Blondie phones and mistakenly thinks the man's daughter, whom she's never met, is Dagwood's paramour, and asks for a divorce. Meanwhile, Blondie's parents and amorous ex-boyfriend visit her, and the new furniture is repossessed by movers in front of their eyes.

Dagwood, though unlicensed, borrows the parents' car without permission, and collides with a policeman, who notices the stolen vacuum cleaner in it bearing the hotel's name. In court, Blondie pleads with the judge not to jail her husband. To everyone's surprise, the vacuum cleaner gentleman is revealed as the valuable client Mr.

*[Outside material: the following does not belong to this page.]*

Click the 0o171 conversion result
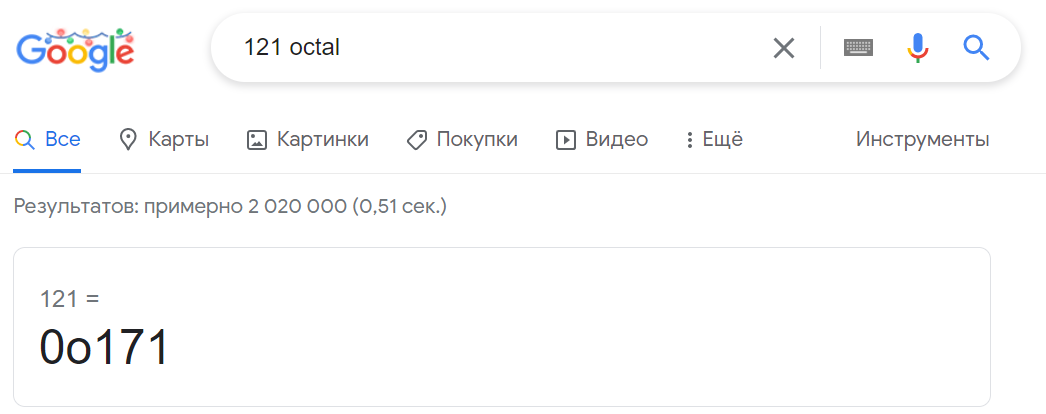click(105, 348)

Hazlip whom Dagwood had been trying to contact. He willingly signs the Dithers contract, and Blondie negotiates a raise and promotion for Dagwood.

==Cast==

- Penny Singleton as Blondie Bumstead
- Arthur Lake as Dagwood Bumstead
- Larry Simms as Alexander "Baby Dumpling" Bumstead
- Gene Lockhart as Clarence Percival "C.P." Hazlip
- Jonathan Hale as J.C. Dithers
- Gordon Oliver as Chester Franey
- Danny Mummert as Alvin Fuddle
- Kathleen Lockhart as Mrs. Miller (Blondie's mother)
- Ann Doran as Elsie Hazlip
- Dorothy Moore as Dot Miller (Blondie's sister)
- Fay Helm as Mrs. Fuddle
- Emory Parnell as Police Desk Sergeant
- Ian Wolfe as Judge
- Irving Bacon as Mr. Beazley, Letter Carrier
- Walter Soderling as Morgan
- Dick Curtis as Daily Gazette Reporter
- Edgar Dearing as Hotel Policeman
- Richard Fiske as Nelson, Dithers' Employee
- James Flavin as Policeman in Accident
- Bud Jamison as Repossessor
- Charles Lane as Furniture Salesperson
- David Newell as First Draftsperson
- Emory Parnell as Police Desk Sergeant
- John Rand as Gardener

==Films==
Twenty-eight films were produced by Columbia Pictures between 1938 and 1950:

1. Blondie (1938)
2. Blondie Meets the Boss (1939)
3. Blondie Takes a Vacation (1939)
4. Blondie Brings Up Baby (1939)
5. Blondie on a Budget (1940)
6. Blondie Has Servant Trouble (1940)
7. Blondie Plays Cupid (1940)
8. Blondie Goes Latin (1941)
9. Blondie in Society (1941)
10. Blondie Goes to College (1942)
11. Blondie's Blessed Event (1942)
12. Blondie for Victory (1942)
13. It's a Great Life (1943)
14. Footlight Glamour (1943)
15. Leave It to Blondie (1945)
16. Life with Blondie (1945)
17. Blondie's Lucky Day (1946)
18. Blondie Knows Best (1946)
19. Blondie's Big Moment (1947)
20. Blondie's Holiday (1947)
21. Blondie in the Dough (1947)
22. Blondie's Anniversary (1947)
23. Blondie's Reward (1948)
24. Blondie's Secret (1948)
25. Blondie's Big Deal (1949)
26. Blondie Hits the Jackpot (1949)
27. Blondie's Hero (1950)
28. Beware of Blondie (1950)

== Preservation ==
Blondie was preserved and restored by the UCLA Film and Television Archive. The restoration's funding was provided by the Packard Humanities Institute. The restoration premiered at the UCLA Festival of Preservation in 2022.